September 17, 2019
https://issues.dlang.org/show_bug.cgi?id=20219

          Issue ID: 20219
           Summary: Idle D programs keep consuming CPU in
                    Gcx.scanBackground
           Product: D
           Version: D2
          Hardware: All
                OS: All
            Status: NEW
          Severity: regression
          Priority: P2
         Component: druntime
          Assignee: nobody@puremagic.com
          Reporter: dlang-bugzilla@thecybershadow.net
                CC: r.sagitario@gmx.de

This program will keep consuming CPU cycles in the background, when it should be completely idle:

/////////////// test.d ///////////////
import core.memory;
import core.stdc.stdio;
import core.sys.posix.unistd;

void main()
{
    printf("Creating garbage...\n");
    foreach (n; 0 .. 1_000)
        new uint[1_000_000];
    printf("Collecting garbage...\n");
    GC.collect();
    printf("Sleeping...\n");
    sleep(uint.max);
}
//////////////////////////////////////

Examining the program's state with a debugger reveals that the CPU consumption comes from a loop in Gcx.scanBackground. This function will wake up every 10 milliseconds to check if it has any work to do, then go back to sleep, until the garbage collector is deinitialized.

Even though the CPU consumption is small (about 0.5% per core on my machine), it can still add up when many otherwise-idle D programs are running, which would otherwise have no load impact on the system other than RAM usage.

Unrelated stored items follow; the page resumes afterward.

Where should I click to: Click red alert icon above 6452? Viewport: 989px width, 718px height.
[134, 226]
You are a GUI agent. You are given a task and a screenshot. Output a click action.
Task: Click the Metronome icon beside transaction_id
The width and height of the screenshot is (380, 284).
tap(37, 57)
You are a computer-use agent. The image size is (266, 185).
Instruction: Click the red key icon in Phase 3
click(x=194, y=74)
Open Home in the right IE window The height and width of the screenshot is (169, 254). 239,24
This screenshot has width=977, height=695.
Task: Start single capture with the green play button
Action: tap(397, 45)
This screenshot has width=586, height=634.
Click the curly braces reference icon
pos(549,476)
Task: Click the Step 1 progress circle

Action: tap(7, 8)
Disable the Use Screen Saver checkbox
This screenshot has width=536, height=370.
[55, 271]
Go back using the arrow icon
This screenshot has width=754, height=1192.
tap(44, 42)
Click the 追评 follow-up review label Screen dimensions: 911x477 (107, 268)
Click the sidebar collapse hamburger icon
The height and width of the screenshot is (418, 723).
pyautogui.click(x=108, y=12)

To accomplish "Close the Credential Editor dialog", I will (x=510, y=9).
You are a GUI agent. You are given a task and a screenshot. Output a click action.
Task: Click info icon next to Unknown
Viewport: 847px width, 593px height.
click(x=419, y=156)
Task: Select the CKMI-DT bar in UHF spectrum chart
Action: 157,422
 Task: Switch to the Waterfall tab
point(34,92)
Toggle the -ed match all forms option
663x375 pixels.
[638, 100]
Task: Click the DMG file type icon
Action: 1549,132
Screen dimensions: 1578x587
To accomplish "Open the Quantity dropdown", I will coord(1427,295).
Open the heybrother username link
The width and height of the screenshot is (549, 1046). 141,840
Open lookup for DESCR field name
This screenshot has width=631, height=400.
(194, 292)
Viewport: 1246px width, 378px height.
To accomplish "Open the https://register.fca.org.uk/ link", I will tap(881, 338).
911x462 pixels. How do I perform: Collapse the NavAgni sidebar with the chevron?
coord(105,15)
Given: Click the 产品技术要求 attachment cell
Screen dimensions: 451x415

More importantly, the timer is causing the CPU to wake up and thus exit a low power state frequently. This can significantly affect power consumption of portable / low-power devices. For this reason, I consider this to be a significant regression. If possible, the implementation should be changed so that the garbage collector notifies background threads that they have work to do using synchronization primitives like semaphores, and timers should not be used at all anywhere.

I should also note that it is atypical for system programming language runtimes to create runtime threads and leave them around, even if they are idle when the program is. These still consume some resources like PIDs, which are finite. Unless an uncompromising solution can be found, perhaps it would be appropriate to make parallel marking opt-in rather than opt-out.

To illustrate and extrapolate on the above: on a Linux machine, open htop, make sure that threads are visible (toggled with H) and kernel threads are hidden (toggled with K). Note that even though some processes (lines in white or black text) have threads attached to them (lines in green text), most do not. If all of the software on the system were to be hypothetically rewritten in D, every process would have a dozen threads attached to it, which to me doesn't seem like a great outcome.